→ **TASK REQUIREMENTS**
Please restate, word for word, each line from the one containing "Image resolution: width=2046" through the end of the entries below.

→ **DATA FOR THIS TASK**
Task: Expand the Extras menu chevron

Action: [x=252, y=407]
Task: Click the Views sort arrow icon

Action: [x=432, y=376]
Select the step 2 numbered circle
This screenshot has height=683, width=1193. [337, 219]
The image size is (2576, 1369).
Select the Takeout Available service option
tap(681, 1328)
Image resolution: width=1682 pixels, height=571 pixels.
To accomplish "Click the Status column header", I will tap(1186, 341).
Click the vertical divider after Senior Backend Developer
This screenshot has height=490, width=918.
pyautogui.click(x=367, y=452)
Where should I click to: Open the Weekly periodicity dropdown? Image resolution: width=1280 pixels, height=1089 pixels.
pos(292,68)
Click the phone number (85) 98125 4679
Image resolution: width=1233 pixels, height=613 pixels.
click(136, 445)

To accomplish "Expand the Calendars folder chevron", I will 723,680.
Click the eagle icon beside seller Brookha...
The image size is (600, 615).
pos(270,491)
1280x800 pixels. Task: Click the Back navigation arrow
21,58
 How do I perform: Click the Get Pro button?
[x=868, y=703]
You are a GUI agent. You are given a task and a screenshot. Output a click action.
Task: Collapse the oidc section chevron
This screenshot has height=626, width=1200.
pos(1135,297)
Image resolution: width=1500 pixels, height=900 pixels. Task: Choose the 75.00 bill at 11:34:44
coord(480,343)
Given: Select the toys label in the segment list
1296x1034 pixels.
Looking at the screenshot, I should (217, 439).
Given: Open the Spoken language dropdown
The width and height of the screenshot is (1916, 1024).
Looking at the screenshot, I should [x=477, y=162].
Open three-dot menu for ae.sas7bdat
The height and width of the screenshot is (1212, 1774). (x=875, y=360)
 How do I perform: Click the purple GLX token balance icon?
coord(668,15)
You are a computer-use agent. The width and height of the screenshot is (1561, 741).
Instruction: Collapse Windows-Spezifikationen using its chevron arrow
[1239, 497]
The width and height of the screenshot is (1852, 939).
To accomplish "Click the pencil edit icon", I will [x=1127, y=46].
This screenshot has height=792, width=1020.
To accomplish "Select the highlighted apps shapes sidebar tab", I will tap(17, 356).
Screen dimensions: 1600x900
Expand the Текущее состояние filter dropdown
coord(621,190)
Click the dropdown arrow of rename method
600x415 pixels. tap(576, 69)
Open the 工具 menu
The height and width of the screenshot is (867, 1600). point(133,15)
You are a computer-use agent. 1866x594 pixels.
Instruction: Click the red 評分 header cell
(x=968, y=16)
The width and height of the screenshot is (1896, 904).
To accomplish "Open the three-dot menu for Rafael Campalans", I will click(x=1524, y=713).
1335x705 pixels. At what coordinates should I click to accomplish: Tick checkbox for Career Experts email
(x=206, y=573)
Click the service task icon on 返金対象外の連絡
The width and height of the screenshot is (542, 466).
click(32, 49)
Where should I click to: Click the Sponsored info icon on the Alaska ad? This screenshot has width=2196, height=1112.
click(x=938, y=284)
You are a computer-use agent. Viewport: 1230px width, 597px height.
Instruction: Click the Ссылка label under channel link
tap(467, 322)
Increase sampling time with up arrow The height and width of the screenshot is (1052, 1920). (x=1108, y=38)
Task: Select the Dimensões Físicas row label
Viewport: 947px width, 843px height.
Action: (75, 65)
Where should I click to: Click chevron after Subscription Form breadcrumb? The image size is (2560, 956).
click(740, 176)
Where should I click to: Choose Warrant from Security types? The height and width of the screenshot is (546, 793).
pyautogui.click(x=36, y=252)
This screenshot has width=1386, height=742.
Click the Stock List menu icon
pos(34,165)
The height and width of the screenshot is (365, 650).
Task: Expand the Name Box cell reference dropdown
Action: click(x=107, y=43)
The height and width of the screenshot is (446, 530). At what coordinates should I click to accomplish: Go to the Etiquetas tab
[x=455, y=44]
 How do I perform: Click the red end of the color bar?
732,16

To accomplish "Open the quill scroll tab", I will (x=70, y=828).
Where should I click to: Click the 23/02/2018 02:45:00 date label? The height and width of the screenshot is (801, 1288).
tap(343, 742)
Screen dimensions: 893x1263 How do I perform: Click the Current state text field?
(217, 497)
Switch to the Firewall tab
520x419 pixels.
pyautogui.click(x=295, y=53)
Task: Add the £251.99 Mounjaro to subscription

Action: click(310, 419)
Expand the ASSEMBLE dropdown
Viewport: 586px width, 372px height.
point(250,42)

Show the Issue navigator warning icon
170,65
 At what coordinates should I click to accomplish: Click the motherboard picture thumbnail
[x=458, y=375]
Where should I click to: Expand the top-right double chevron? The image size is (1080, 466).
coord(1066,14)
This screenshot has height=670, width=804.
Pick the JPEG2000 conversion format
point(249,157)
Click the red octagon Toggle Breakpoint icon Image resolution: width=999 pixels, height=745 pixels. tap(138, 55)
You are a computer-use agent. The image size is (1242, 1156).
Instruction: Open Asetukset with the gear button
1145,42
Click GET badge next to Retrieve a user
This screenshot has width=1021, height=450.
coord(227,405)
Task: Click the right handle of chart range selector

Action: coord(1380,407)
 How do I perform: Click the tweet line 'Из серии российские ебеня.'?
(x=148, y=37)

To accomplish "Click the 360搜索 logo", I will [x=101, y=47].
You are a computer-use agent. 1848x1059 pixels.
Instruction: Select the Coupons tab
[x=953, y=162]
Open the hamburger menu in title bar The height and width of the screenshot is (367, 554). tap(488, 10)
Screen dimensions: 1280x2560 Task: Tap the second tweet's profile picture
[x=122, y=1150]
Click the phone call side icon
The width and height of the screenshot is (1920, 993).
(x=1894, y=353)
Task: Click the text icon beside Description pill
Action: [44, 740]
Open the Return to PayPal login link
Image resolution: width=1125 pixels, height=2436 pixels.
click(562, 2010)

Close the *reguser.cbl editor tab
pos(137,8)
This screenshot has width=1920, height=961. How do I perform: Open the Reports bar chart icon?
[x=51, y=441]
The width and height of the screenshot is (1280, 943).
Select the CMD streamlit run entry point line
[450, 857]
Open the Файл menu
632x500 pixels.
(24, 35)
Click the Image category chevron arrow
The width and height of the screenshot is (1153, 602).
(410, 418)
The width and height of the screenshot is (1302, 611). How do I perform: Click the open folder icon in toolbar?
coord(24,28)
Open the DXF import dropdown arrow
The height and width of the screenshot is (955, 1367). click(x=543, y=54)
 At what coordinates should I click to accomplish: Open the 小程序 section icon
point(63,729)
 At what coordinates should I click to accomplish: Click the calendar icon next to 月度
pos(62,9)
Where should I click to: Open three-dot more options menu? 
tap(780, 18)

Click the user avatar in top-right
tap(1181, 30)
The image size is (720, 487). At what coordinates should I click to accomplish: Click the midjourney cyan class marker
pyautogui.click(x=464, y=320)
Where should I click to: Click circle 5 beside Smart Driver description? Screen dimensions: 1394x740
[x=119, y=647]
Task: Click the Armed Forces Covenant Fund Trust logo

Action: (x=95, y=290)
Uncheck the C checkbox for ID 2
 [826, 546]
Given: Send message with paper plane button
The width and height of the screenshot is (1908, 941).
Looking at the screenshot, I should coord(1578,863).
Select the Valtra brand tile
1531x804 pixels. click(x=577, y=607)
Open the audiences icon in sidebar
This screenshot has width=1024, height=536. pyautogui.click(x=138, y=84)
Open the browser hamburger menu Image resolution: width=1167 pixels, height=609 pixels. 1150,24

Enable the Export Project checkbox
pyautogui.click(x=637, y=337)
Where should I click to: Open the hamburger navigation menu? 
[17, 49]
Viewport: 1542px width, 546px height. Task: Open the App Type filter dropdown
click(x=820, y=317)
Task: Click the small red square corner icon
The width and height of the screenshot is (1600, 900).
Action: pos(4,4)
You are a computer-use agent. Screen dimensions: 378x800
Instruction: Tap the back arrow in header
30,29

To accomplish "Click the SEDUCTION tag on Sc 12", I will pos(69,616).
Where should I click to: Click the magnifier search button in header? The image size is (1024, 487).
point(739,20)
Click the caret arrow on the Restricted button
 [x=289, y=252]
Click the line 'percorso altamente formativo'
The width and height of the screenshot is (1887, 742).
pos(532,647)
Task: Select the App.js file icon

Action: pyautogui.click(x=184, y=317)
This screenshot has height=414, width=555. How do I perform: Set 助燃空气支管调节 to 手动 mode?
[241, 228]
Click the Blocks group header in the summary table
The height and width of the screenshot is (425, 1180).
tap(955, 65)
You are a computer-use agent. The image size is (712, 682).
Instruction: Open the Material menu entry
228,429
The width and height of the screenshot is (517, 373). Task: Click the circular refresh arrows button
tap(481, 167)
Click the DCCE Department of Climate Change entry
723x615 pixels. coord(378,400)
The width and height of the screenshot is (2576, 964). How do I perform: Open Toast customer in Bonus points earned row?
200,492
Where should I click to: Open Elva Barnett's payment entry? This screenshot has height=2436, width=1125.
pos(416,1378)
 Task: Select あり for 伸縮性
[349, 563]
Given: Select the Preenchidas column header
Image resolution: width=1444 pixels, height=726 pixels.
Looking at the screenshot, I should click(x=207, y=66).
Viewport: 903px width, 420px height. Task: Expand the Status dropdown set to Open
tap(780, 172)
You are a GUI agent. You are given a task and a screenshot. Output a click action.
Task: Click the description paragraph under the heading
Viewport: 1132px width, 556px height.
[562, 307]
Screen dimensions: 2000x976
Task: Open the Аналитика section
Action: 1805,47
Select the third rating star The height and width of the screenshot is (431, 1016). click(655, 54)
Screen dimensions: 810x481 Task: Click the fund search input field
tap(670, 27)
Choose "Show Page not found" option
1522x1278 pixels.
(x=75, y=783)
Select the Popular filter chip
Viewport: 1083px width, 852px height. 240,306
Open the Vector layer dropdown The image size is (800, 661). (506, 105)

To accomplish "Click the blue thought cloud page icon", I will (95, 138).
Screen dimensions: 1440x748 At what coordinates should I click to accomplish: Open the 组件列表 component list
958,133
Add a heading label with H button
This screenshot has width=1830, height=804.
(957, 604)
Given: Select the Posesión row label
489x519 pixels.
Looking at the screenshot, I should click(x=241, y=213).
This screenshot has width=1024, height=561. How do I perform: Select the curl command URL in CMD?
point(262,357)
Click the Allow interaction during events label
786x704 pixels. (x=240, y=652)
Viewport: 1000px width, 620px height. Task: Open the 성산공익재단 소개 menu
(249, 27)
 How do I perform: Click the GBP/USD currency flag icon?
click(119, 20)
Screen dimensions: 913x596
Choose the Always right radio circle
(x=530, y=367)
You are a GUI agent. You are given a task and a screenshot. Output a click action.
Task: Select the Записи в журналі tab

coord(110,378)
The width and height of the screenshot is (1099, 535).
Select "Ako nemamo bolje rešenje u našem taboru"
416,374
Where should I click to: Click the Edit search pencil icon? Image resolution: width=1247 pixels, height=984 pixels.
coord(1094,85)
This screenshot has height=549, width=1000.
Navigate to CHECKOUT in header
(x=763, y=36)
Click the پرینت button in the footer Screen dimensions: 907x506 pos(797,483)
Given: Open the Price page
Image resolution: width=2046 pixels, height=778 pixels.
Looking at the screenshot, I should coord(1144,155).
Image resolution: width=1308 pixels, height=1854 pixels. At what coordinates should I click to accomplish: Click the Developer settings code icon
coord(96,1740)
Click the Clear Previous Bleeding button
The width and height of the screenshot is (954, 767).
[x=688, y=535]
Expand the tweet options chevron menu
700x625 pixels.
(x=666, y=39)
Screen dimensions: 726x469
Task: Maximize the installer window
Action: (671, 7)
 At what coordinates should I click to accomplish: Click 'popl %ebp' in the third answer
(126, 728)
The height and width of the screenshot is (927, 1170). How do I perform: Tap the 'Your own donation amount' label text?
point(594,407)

→ **ANSWER SECTION**
Image resolution: width=2046 pixels, height=778 pixels.
Looking at the screenshot, I should coord(1144,155).
Image resolution: width=1308 pixels, height=1854 pixels. At what coordinates should I click to accomplish: Click the Developer settings code icon
coord(96,1740)
Click the Clear Previous Bleeding button
The width and height of the screenshot is (954, 767).
[x=688, y=535]
Expand the tweet options chevron menu
700x625 pixels.
(x=666, y=39)
Screen dimensions: 726x469
Task: Maximize the installer window
Action: (671, 7)
 At what coordinates should I click to accomplish: Click 'popl %ebp' in the third answer
(126, 728)
The height and width of the screenshot is (927, 1170). How do I perform: Tap the 'Your own donation amount' label text?
point(594,407)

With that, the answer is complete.